◆ WHAT YOU WILL DO:
Please give back each entry below unaltered, leaving the pictures out.

Saved data entries:
******
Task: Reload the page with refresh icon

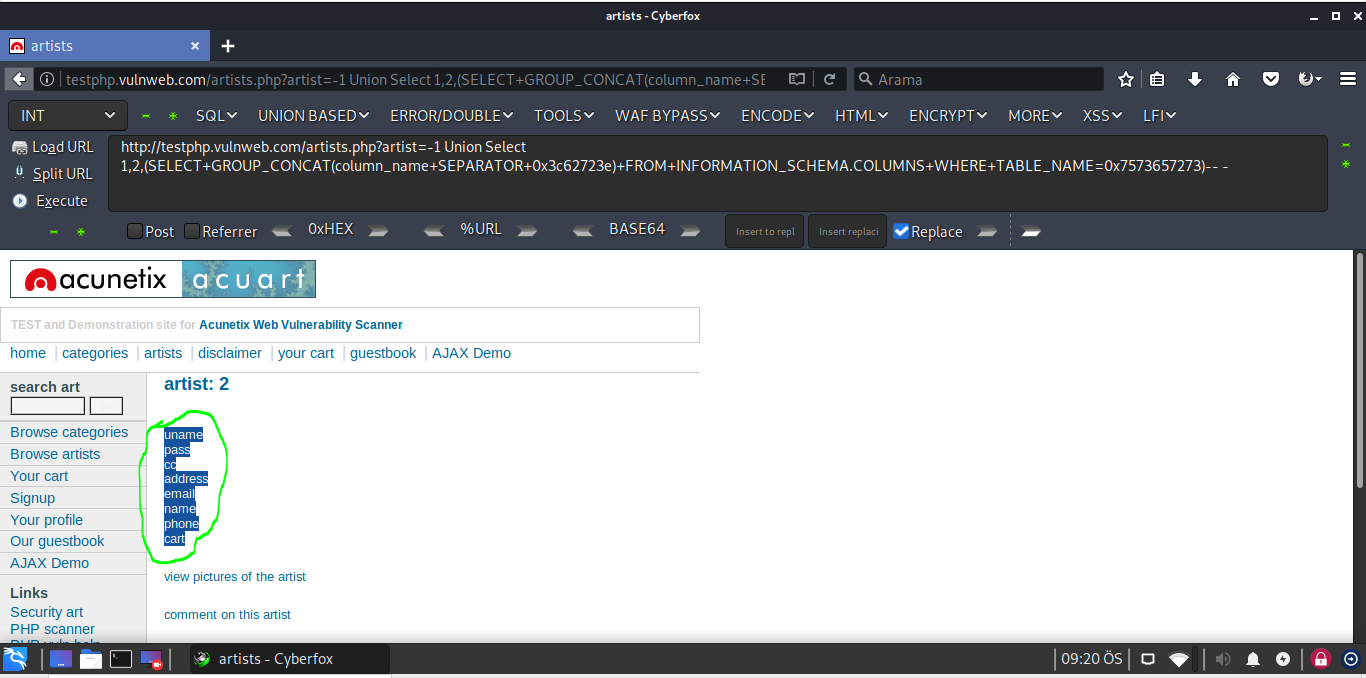Action: pos(829,79)
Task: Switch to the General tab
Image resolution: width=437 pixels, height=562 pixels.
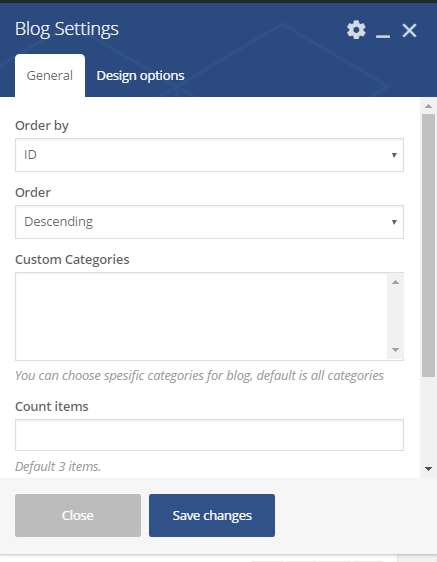Action: click(50, 76)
******
◆ RESPONSE TO THIS EXERCISE:
Task: Reload the page with refresh icon

Action: pos(829,79)
Task: Switch to the General tab
Image resolution: width=437 pixels, height=562 pixels.
Action: click(50, 76)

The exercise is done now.